## DOCUMENT:

Tutorial :Is it better to store class constants in data members or in methods?



Question:

I recently wrote a class that renders B-spline curves. These curves are defined by a number of control points. Originally, I had intended to use eight control points, so I added a constant to the class, like so:

class Curve  {     public:        static const int CONTROL_POINT_COUNT = 8;  };  

Now I want to extend this class to allow an arbitrary amount of control points. So I want to change this to:

class Curve  {     public:        int getControlPointCount() {return _controlPointCount;}  };  

The question is whether it isn't better to store constants in methods to begin with, to facilitate adaptability. In other words, isn't it better to have started thus:

class Curve  {     public:        int getControlPointCount() {return 8;}  };  

The advantage of this is that I could have just changed one symbol in the method in question, instead of moving around constants etc.

Is this a good practice or a bad one?


Solution:1

Typically I favour maintaining as few couplings manually as possible.

The number of control points in the curve is, well, the number of control points in the curve. It's not an independent variable that can be set at will.

So I usually would expose a const standard container reference:

class Curve  {         private:          std::vector<Point>& _controlPoints;        public:                Curve ( const std::vector<Point>& controlPoints) : _controlPoints(controlPoints)          {          }            const std::vector<Point>& getControlPoints ()          {              return _controlPoints;          }  };  

And if you want to know how many control points, then use curve.getControlPoints().size(). I'd suspect that in most of the use cases you'd want the points as well as the count anyway, and by exposing a standard container you can use the standard library's iterator idioms and built-in algorithms, rather getting the count and calling a function like getControlPointWithIndex in a loop.

If there really is nothing else in the curve class, I might even go as far as:

typedef std::vector<Point> Curve;  

(often a curve won't render itself, as a renderer class can have details about the rendering pipeline, leaving a curve as purely the geometric artifact)


Solution:2

int getControlPointCount() {return _controlPointCount;}  

This is an accessor. Swapping a const static for an accessor is not really a gain as litb has pointed out. What you really need to future-proof is probably a pair of accessor and mutator.

int getControlPointCount() {return _controlPointCount;} // accessor  

I'd also throw in a design-const for the accessor and make it:

int getControlPointCount() const {return _controlPointCount;} // accessor  

and the corresponding:

void setControlPointCount(int cpc) { _controlPointCount = cpc;} //mutator  

Now, the big difference with a static object is that the control-point count is no longer a class-level attribute but an instance level one. This is a design change. Do you want it this way?

Collected records
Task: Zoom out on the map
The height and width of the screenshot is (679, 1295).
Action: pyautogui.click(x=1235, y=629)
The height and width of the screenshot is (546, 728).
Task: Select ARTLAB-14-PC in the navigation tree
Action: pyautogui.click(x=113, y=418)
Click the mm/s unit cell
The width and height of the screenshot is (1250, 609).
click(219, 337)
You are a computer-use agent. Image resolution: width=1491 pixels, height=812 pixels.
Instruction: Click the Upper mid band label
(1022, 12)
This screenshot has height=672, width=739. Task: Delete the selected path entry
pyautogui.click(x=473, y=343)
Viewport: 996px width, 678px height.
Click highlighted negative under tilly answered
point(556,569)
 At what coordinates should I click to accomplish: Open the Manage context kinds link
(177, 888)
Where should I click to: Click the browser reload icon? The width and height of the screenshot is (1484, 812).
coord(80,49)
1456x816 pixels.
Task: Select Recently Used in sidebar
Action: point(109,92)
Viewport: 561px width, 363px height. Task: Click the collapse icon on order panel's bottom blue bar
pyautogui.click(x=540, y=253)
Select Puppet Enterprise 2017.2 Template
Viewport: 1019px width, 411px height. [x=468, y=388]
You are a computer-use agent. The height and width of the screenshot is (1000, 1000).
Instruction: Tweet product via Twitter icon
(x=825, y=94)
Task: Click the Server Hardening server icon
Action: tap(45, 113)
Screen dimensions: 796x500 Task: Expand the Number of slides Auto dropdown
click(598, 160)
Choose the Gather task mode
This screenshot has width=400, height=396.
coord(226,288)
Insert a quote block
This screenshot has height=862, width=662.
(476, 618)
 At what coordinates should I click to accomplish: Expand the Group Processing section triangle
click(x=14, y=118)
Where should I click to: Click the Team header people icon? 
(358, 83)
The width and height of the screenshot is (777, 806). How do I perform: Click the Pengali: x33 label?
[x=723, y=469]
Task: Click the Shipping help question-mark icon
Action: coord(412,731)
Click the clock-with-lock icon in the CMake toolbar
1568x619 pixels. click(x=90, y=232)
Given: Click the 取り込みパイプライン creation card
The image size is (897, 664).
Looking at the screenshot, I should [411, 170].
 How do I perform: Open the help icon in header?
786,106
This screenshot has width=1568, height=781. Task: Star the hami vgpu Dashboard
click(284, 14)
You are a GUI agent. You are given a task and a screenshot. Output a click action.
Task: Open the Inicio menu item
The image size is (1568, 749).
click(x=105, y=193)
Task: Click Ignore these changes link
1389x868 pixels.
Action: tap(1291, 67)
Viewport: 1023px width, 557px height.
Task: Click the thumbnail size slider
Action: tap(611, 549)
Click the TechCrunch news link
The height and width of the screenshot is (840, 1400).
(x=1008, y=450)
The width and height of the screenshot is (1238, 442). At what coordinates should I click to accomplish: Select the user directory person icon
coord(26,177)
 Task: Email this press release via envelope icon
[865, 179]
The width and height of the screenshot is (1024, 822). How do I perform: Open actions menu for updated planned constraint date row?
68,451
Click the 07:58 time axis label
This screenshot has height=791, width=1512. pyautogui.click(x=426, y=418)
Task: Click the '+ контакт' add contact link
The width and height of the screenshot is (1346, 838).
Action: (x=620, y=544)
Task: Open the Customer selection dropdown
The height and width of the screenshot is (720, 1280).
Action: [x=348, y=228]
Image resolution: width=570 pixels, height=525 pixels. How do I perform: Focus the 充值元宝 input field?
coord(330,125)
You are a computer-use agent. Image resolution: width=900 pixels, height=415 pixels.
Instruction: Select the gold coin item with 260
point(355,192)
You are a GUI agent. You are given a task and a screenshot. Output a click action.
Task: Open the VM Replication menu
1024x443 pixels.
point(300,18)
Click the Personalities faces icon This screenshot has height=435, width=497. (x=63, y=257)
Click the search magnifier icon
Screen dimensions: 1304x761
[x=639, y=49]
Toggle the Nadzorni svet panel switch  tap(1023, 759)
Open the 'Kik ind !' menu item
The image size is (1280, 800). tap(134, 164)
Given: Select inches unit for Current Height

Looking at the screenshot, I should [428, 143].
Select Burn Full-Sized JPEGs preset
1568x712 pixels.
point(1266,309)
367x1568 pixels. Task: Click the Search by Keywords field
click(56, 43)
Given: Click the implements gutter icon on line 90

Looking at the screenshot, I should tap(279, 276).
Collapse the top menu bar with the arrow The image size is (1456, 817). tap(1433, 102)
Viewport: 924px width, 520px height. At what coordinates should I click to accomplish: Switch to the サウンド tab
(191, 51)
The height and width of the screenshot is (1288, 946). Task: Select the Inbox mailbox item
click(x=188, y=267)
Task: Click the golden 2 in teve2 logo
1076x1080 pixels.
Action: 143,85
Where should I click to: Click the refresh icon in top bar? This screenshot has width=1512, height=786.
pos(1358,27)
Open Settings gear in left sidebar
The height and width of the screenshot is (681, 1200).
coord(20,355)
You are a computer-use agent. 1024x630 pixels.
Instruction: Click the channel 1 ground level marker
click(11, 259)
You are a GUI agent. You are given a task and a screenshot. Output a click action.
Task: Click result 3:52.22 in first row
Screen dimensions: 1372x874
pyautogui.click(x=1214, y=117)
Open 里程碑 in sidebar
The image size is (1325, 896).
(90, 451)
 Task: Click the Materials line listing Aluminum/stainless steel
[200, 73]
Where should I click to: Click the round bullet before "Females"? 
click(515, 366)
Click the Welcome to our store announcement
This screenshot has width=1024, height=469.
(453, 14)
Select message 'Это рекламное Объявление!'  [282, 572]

## WRITTEN TASKS:
1. Write out the passage of the class-constants thread that begins at the words "void setControlPointCount(int cpc)" and stops after the words "it this way?".
2. List every distinct function name in the class-constants thread that begins with "get" or "set".
Rely only on the class-constants thread when working on this.

## COMPLETE ANSWERS:
1.
void setControlPointCount(int cpc) { _controlPointCount = cpc;} //mutator  

Now, the big difference with a static object is that the control-point count is no longer a class-level attribute but an instance level one. This is a design change. Do you want it this way?

2.
getControlPointCount
getControlPoints
getControlPointWithIndex
setControlPointCount